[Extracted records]
————

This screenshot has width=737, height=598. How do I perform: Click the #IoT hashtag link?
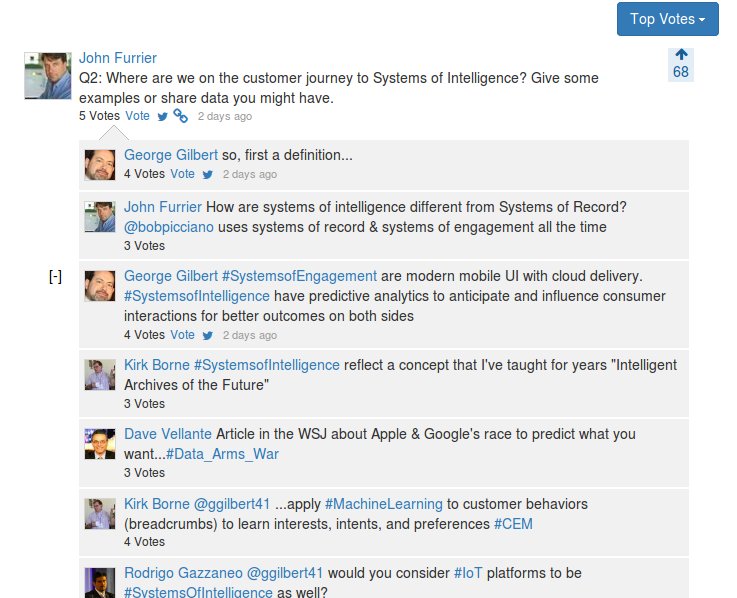point(469,573)
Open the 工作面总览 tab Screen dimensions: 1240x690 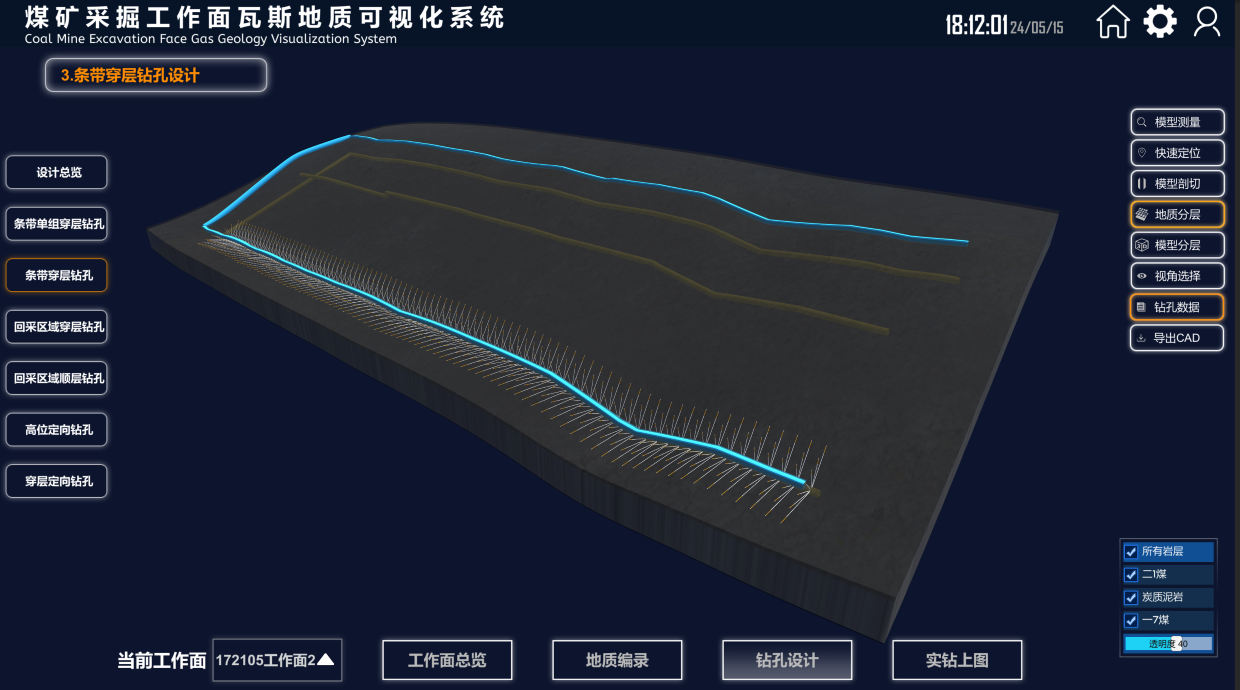point(447,660)
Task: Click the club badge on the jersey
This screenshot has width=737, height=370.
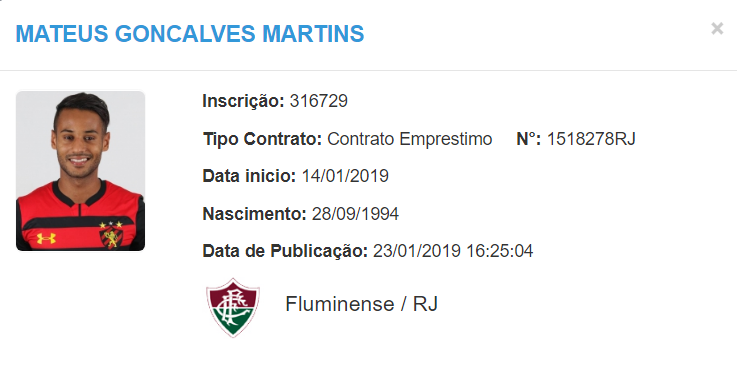Action: (x=110, y=234)
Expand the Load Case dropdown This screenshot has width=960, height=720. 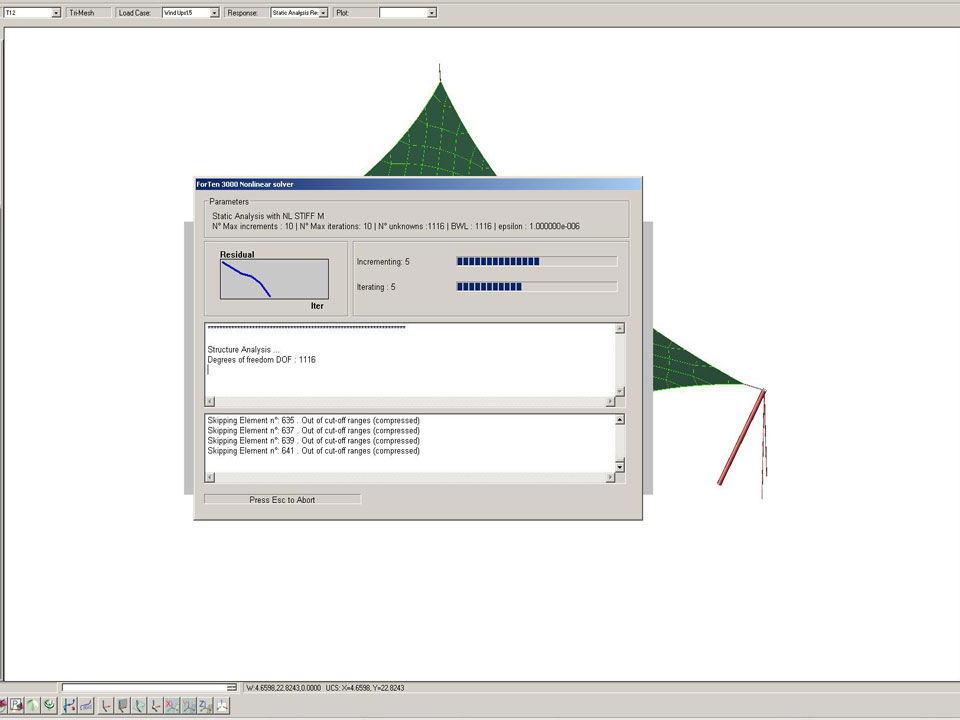[214, 13]
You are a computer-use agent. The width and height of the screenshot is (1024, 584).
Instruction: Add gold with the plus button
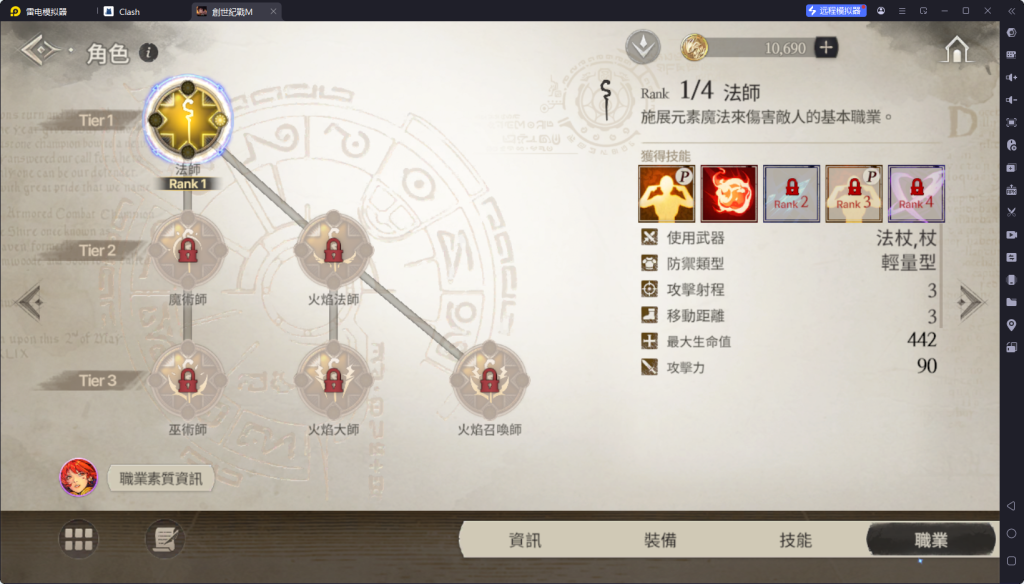[826, 48]
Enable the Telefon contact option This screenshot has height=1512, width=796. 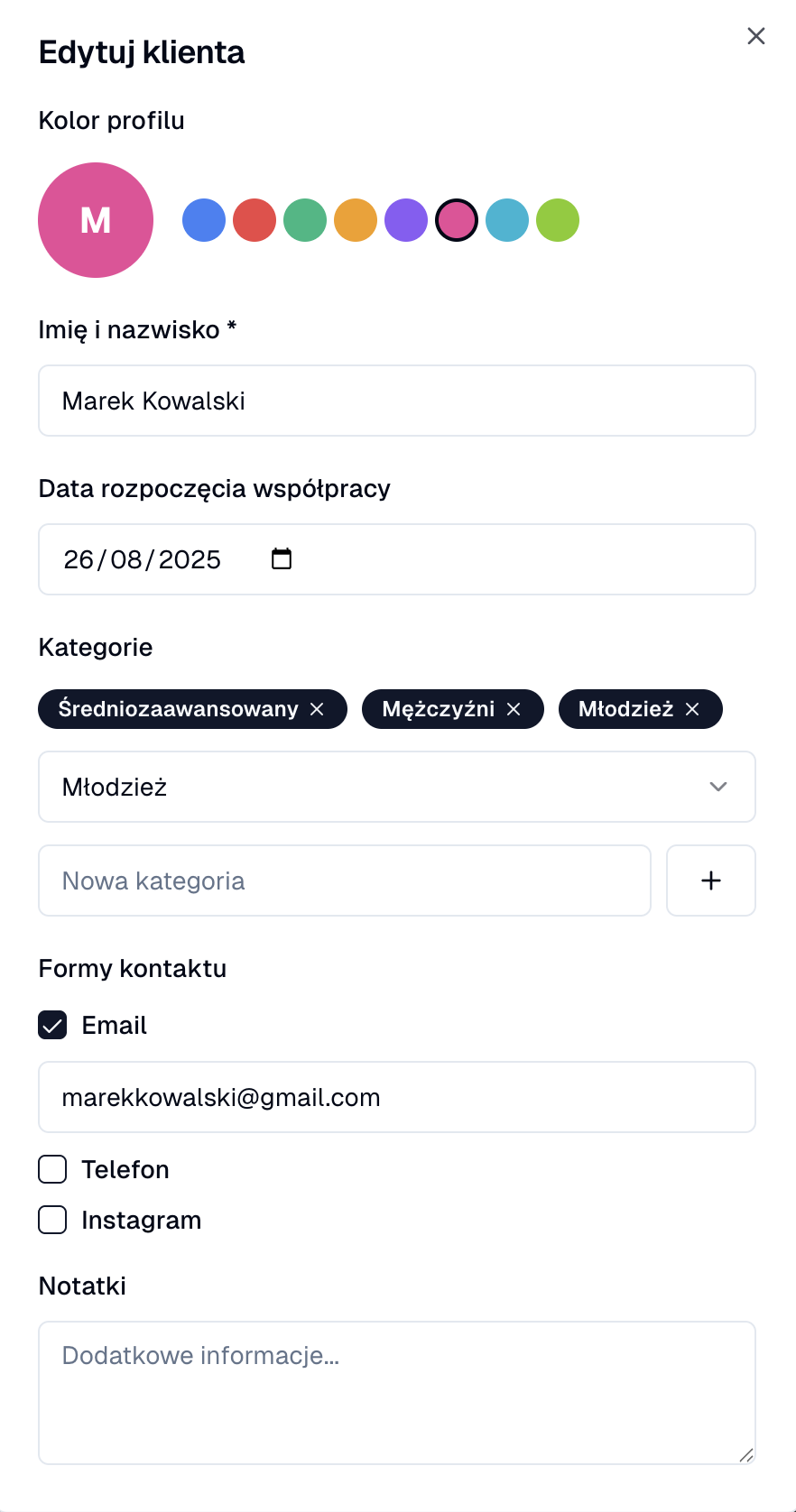[52, 1169]
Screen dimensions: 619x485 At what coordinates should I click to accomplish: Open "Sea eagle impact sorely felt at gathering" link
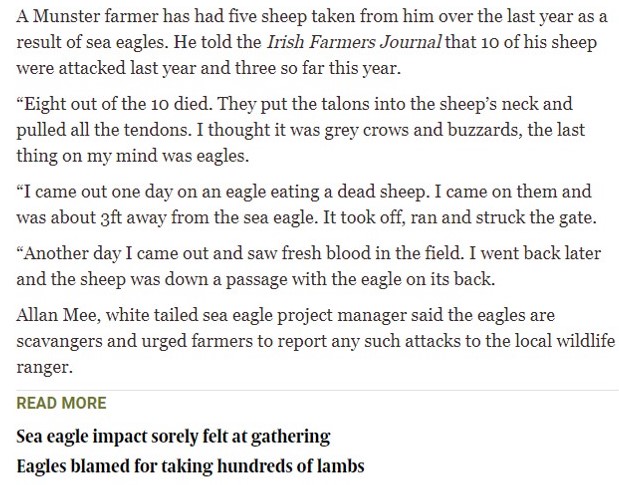click(173, 437)
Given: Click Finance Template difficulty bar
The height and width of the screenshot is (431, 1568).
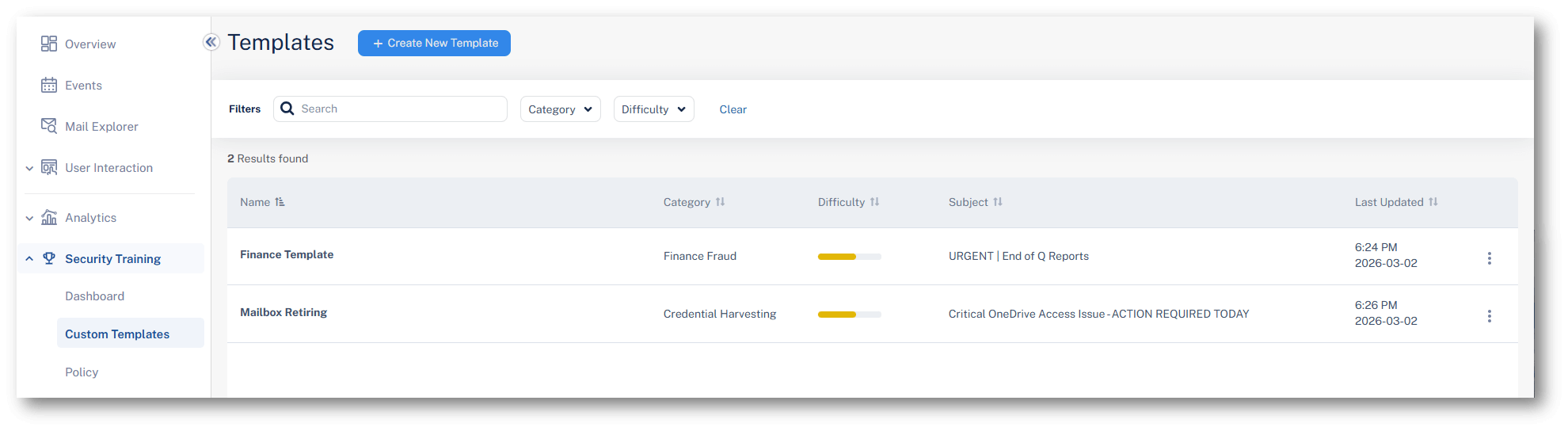Looking at the screenshot, I should pyautogui.click(x=849, y=257).
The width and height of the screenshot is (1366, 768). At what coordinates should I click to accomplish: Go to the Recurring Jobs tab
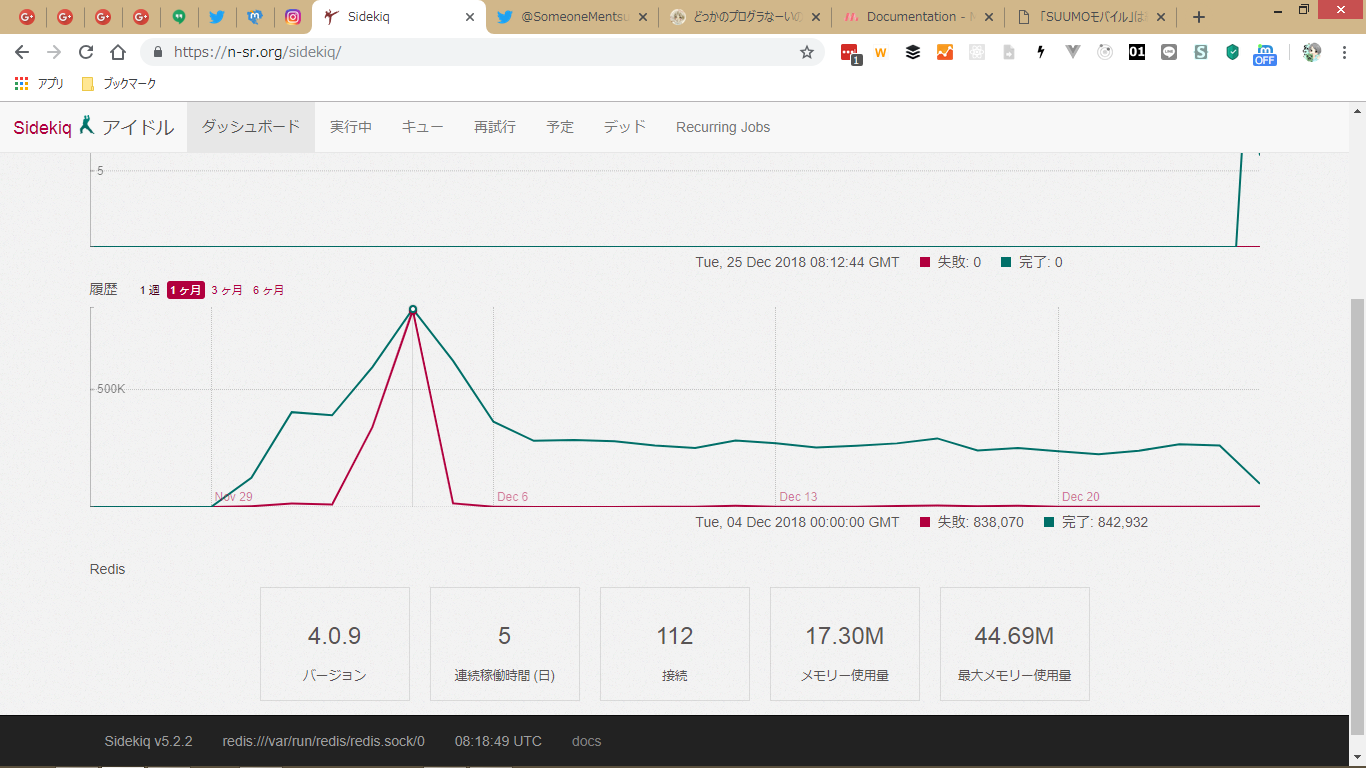pyautogui.click(x=722, y=127)
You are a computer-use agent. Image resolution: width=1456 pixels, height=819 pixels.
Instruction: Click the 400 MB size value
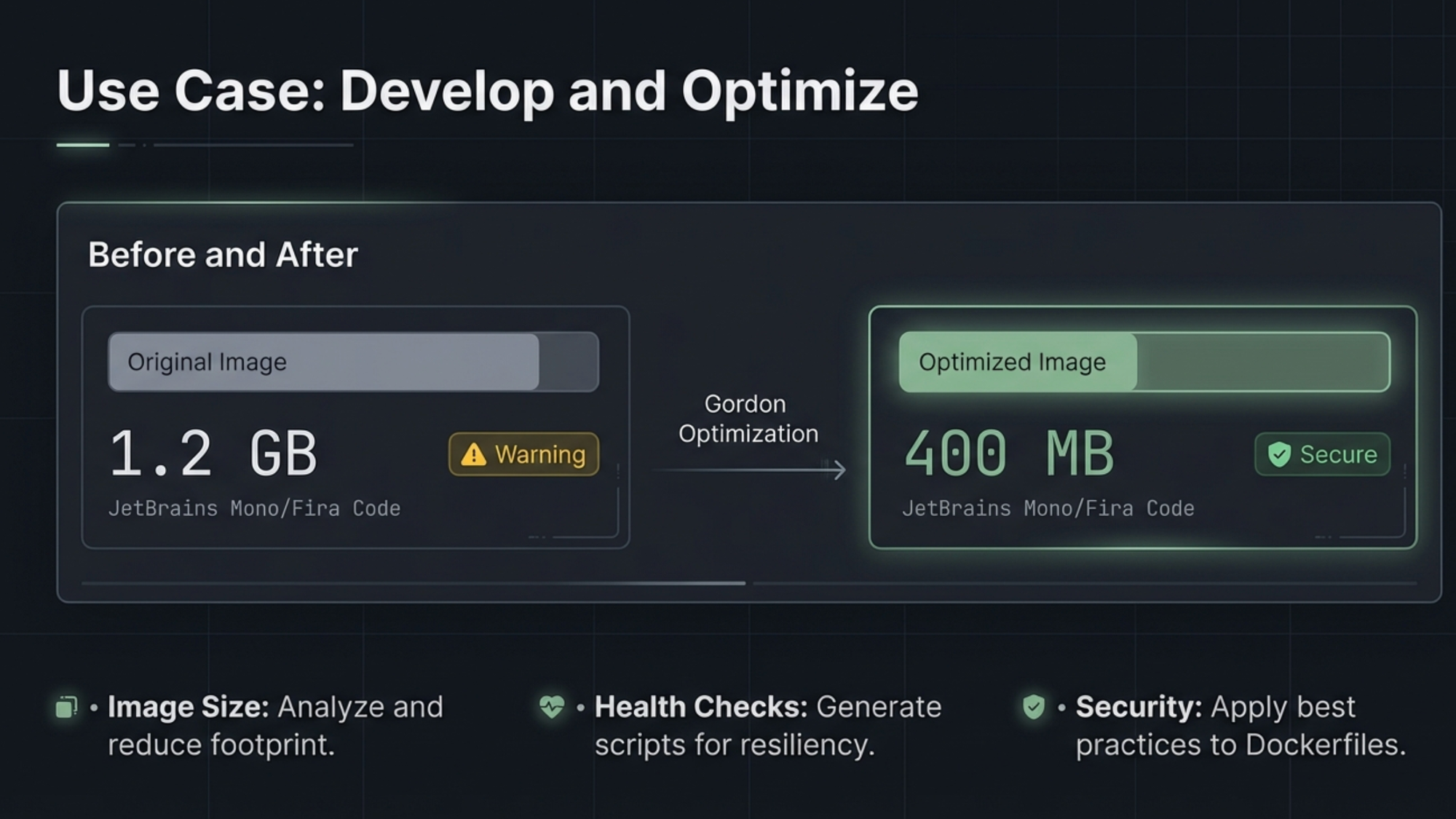pos(1009,454)
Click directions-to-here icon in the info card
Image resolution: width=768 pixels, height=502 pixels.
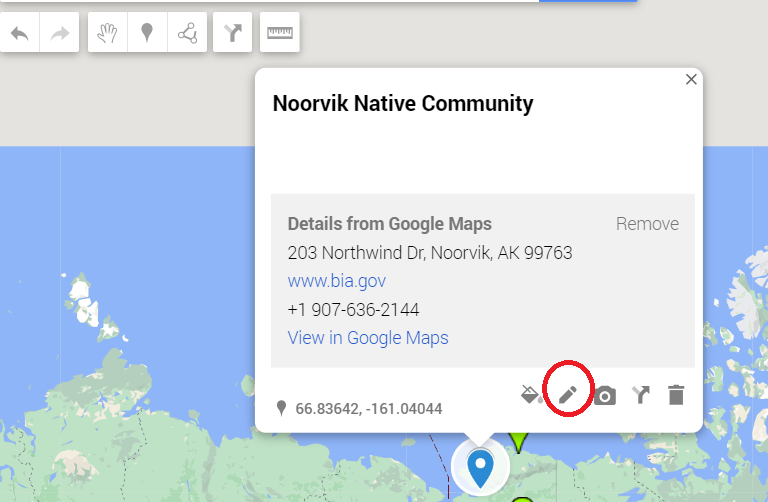coord(641,394)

————

What you will do
Where a line of the records above holds the word "agent", count it; give the total as a single number and nothing else.

Problem solution
2